Julian Barnes reconoce que siempre ha
estado muy obsesionado con su propia desaparición, con la de sus seres queridos
y con la posibilidad de que no haya nada al otro lado. Él mismo califica su
obsesión, por no hablar de pánico, con el término psicológico "tanatofobia".
En este ensayo expone sus reflexiones al respecto, quizás para conjurar su
miedo de algún modo, si eso es posible.
Para tratar de explicarnos su punto de
vista, sus muchas dudas, sus bastantes intuiciones y sus pocas certezas, se
ayuda de anécdotas de escritores, de reflexiones de pensadores, de las
conversaciones con su hermano, el filósofo Jonathan Barnes, y sobre todo de su
propia experiencia con la muerte de sus padres.
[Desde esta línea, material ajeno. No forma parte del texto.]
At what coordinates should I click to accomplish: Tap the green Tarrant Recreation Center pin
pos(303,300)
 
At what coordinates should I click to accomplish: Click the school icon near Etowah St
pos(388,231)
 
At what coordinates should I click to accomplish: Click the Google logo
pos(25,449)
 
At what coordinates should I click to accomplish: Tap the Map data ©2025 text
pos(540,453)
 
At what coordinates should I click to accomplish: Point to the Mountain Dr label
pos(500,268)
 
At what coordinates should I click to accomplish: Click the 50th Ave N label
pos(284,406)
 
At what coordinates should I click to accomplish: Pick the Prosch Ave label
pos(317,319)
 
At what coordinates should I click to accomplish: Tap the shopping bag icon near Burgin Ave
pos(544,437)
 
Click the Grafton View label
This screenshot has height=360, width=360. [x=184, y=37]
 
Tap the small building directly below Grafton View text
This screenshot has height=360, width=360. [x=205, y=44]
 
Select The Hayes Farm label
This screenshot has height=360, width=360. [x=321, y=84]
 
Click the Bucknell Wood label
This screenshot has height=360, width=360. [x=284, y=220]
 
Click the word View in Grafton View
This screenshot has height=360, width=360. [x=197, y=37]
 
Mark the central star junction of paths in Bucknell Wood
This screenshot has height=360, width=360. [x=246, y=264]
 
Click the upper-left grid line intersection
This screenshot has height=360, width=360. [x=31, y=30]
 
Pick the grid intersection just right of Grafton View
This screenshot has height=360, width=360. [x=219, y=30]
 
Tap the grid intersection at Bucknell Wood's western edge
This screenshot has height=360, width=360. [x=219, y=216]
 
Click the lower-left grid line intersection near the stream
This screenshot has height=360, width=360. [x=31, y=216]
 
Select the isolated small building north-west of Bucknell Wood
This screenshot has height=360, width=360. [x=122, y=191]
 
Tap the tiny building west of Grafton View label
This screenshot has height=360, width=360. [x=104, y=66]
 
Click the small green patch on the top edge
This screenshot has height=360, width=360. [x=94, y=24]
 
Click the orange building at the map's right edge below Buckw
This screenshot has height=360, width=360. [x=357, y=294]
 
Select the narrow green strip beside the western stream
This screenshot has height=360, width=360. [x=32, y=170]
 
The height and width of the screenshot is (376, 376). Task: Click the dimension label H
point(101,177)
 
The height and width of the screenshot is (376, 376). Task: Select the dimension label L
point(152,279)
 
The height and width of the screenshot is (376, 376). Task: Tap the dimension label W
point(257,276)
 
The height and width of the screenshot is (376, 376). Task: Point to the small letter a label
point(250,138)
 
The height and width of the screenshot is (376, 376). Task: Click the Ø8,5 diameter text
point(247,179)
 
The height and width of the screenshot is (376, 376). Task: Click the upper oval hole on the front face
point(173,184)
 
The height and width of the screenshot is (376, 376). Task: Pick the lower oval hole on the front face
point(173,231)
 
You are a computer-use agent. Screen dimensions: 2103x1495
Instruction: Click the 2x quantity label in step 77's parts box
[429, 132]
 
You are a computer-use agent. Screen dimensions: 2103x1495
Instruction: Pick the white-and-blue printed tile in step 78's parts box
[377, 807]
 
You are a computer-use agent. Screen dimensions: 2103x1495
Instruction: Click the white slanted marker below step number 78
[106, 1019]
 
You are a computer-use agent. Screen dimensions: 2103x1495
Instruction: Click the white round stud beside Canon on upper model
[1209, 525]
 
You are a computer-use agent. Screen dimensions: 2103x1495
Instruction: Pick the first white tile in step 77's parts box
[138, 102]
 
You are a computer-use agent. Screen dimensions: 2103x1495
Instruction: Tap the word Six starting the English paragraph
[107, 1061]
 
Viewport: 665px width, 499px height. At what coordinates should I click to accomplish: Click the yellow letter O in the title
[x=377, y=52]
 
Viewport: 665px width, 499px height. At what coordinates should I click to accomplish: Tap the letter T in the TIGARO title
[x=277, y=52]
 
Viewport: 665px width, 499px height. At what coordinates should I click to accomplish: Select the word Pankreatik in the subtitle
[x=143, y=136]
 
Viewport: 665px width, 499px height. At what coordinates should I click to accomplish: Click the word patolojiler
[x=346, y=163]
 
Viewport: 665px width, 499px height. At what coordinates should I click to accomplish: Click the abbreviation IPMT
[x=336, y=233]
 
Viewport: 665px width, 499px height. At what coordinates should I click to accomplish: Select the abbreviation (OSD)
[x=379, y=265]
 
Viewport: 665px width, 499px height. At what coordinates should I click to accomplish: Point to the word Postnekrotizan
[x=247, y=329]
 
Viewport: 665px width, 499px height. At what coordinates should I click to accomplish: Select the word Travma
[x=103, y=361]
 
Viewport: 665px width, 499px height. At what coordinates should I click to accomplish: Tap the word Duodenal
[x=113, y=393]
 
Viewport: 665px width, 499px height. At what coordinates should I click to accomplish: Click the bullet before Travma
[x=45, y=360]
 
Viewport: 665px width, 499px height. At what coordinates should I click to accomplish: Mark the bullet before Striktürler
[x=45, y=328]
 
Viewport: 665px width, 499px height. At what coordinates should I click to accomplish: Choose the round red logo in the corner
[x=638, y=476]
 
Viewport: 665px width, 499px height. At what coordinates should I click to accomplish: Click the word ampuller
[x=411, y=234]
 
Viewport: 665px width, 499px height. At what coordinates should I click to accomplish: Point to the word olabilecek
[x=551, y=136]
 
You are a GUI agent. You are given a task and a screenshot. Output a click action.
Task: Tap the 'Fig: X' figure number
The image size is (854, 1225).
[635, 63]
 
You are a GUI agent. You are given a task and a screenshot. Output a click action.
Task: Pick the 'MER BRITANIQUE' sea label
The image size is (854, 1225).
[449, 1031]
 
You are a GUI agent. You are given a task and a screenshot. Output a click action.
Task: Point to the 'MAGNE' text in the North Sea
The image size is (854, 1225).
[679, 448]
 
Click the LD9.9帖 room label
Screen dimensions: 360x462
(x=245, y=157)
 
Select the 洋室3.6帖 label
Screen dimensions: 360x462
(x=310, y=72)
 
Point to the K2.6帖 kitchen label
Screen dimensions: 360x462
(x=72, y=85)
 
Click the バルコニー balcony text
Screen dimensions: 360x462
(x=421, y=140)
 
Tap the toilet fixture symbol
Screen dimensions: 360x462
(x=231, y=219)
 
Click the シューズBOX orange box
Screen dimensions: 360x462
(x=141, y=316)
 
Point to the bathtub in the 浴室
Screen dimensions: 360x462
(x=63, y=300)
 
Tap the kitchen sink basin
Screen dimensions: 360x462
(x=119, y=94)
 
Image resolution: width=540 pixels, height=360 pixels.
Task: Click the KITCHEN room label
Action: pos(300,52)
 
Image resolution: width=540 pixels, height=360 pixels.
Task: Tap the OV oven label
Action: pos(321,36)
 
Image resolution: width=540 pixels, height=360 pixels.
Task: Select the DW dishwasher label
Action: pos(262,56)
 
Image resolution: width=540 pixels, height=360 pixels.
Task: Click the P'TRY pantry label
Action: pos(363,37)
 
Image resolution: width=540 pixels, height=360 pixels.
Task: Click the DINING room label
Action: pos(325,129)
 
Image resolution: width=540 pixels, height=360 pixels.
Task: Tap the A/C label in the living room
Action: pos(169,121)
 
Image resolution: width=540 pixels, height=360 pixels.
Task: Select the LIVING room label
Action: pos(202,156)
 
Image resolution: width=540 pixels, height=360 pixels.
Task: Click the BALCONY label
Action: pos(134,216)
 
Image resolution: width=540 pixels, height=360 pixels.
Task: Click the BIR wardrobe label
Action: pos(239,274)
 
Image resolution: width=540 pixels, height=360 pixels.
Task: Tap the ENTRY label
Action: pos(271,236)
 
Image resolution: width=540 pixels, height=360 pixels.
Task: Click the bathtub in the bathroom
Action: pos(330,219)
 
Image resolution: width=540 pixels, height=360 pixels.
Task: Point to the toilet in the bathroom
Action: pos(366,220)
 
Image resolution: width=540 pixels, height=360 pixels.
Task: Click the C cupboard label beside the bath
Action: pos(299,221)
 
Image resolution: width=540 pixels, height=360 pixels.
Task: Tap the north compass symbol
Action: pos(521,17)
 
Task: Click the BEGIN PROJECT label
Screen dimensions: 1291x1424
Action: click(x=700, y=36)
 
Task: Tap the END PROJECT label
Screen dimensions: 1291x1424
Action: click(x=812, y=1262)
El tono del ensayo,
considerando lo desagradable del tema, no puede ser más amable. Barnes,
hablando de la muerte, es siempre respetuoso y equilibrado. Abundando en el
tópico "fair play" británico, salpica su texto de refrescantes toques
de ironía, y evita cualquier intento de imponer su punto de vista a nadie,
aunque a lo largo de las páginas nos va quedando claro lo que opina al respecto,
que se puede resumir en la frase con la que da comienzo "Nada que
temer": "No
creo en Dios, pero le extraño". Ahí está la esencia de este estupendo
ensayo. Ahí y en el propio título, en el que, como él mismo explica, es la
palabra “nada” la que se impone a las demás.
Muy poco
después de haber acabado la redacción de este libro, murió Pat Kavanagh, su
pareja durante décadas y, claro, surge la duda de si Julian Barnes habría sido
capaz de escribirlo con la misma soltura de haber sabido que esto iba a ocurrir
tan pronto. Considerando lo mucho que le ha afectado, sospecho que no.
En fin, creo que difícilmente se puede leer un
libro más amable acerca de la muerte desde un punto de vista tan
desesperanzado. Pero eso sí, a pesar de todo, en caso de que el asunto te
angustie, mejor busca otra cosa para leer.